Is there a secret sauce for Chat with Structured Data applications?
In the past few months, we've seen the raising of LLM-powered Chat with Data companies, where most of them are only a thin wrapper arround ChatGPT/LangChain. However, I've realized that whereas the recipe for building Chat with Unstructured Data applications is very well-known and widely publicized, up to a point of drawning renewed attention to the dense retrieval problem and fostering the creation of mult-million dollar vector database companies, such as PineCone and Chroma, Chatting with Structured Data has not recieved the same level of attention, even though there are a few small companies launching applications (on the top of LangChain's csv agent or LLaMA Index query engine, I presume) to allow chatting with csvs and sql databases . I was wondering if anyone here at HN has worked on similar applications and would be willing to share the knowledge obtained on that.
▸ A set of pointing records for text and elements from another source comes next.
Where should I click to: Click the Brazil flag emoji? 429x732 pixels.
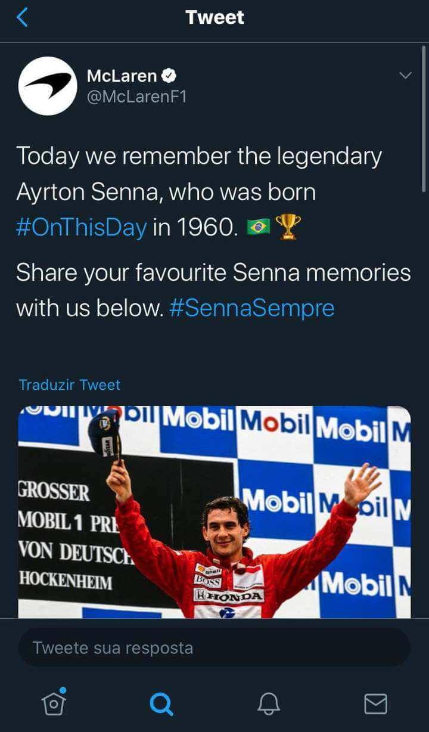(x=259, y=227)
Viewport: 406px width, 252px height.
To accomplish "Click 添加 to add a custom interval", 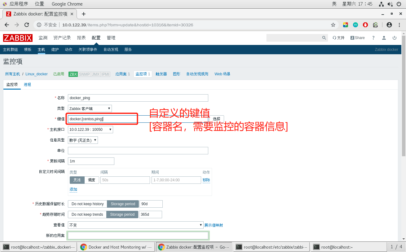I will coord(73,189).
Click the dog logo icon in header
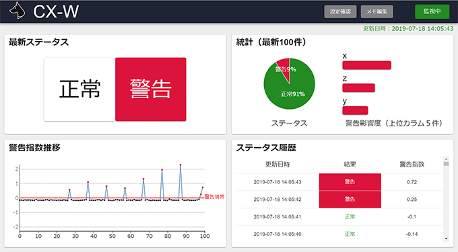The height and width of the screenshot is (252, 458). [x=17, y=11]
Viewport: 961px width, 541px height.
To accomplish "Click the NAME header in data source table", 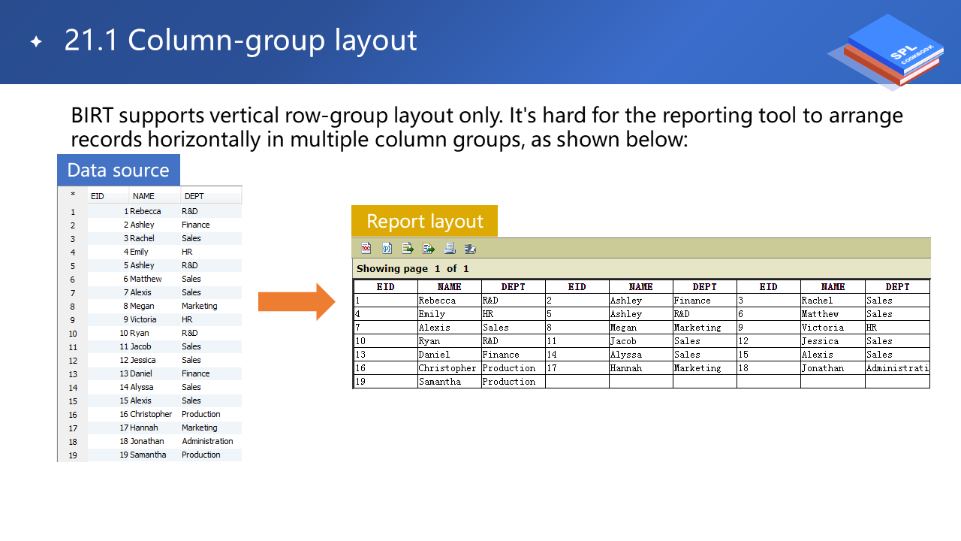I will (x=143, y=196).
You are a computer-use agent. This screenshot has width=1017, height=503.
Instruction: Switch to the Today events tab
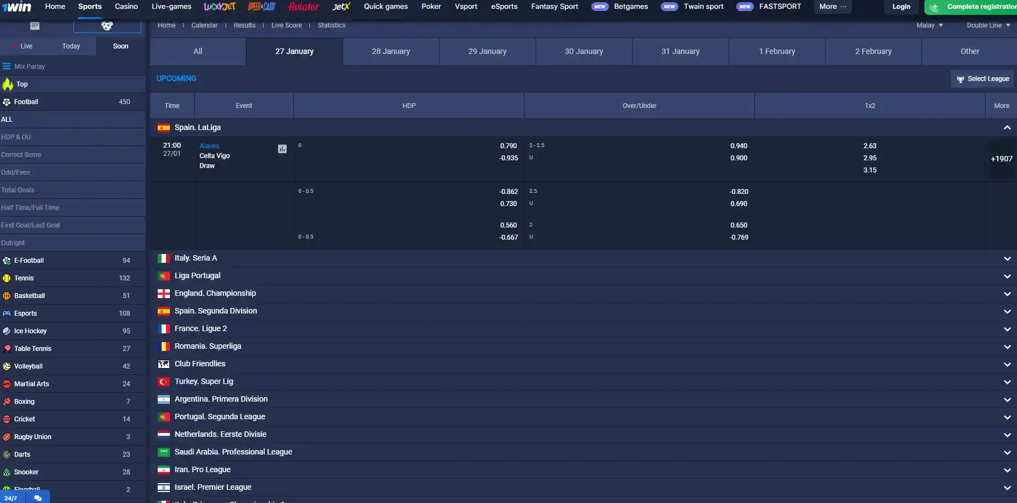pos(71,46)
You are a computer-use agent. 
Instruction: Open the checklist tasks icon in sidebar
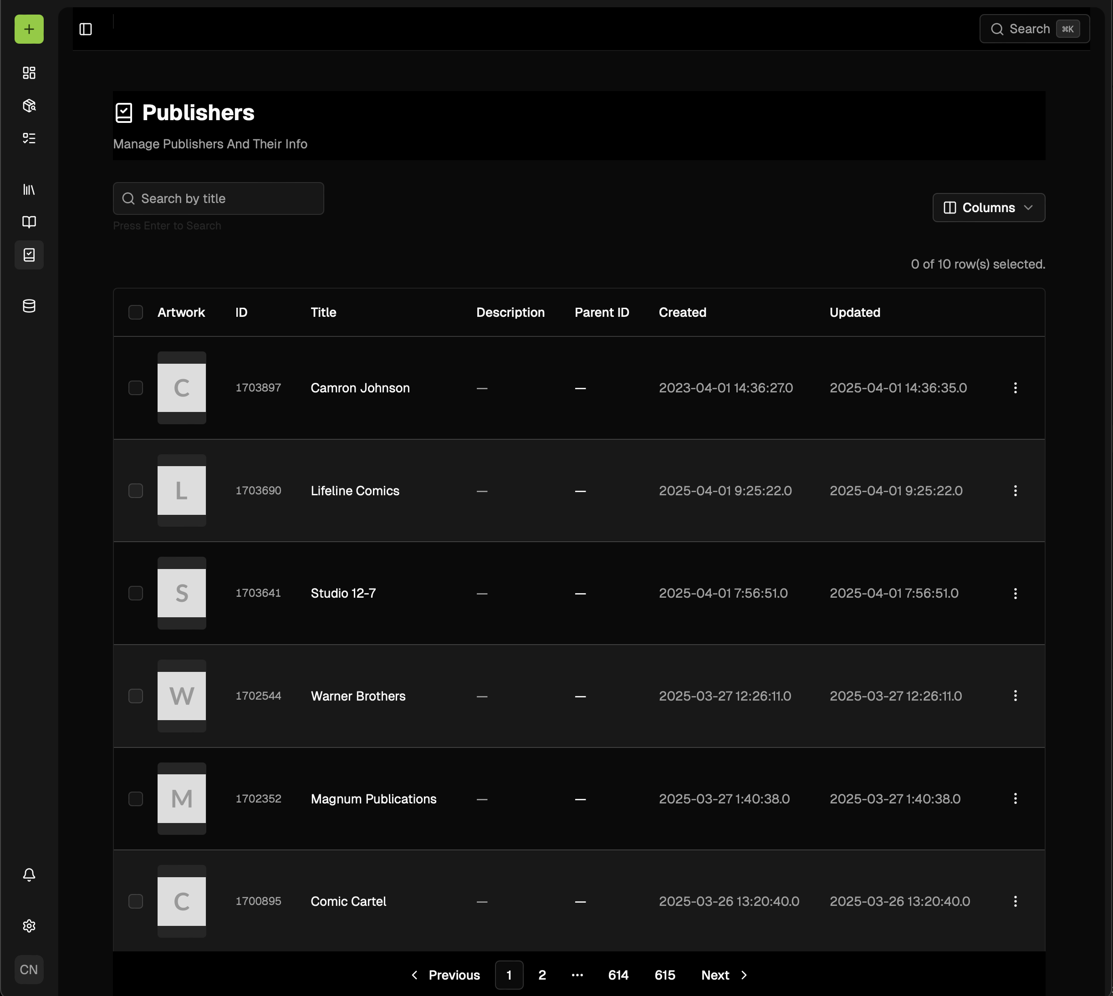pyautogui.click(x=29, y=138)
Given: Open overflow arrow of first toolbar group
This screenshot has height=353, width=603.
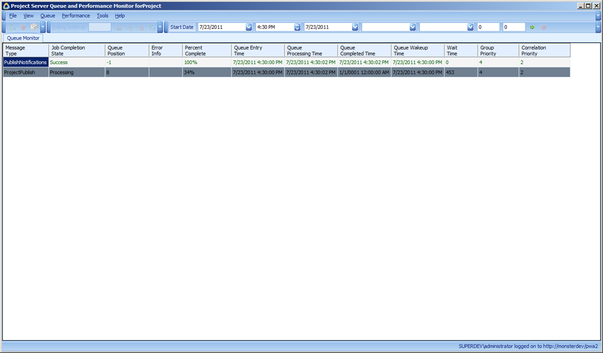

What is the secret sauce for Chat with Structured Data applications? Do these companies this kind of application have any kind of moat besides good prompts and the fact this niche has been less explored than chatting with unstructured data? Are there any recommendations or good practices of how to take the most of chatting with structured data or even how to adapt LLMs to make them prominent in answering questions about a slice of data?
I think that the reason this kind of application isn’t popular is because they do not exist, it is that simple! It is impossible to create a reliable data analytic, it is really unpredictable how to better handle the data. Microsoft promised office365 with Copilot and look where we are right now.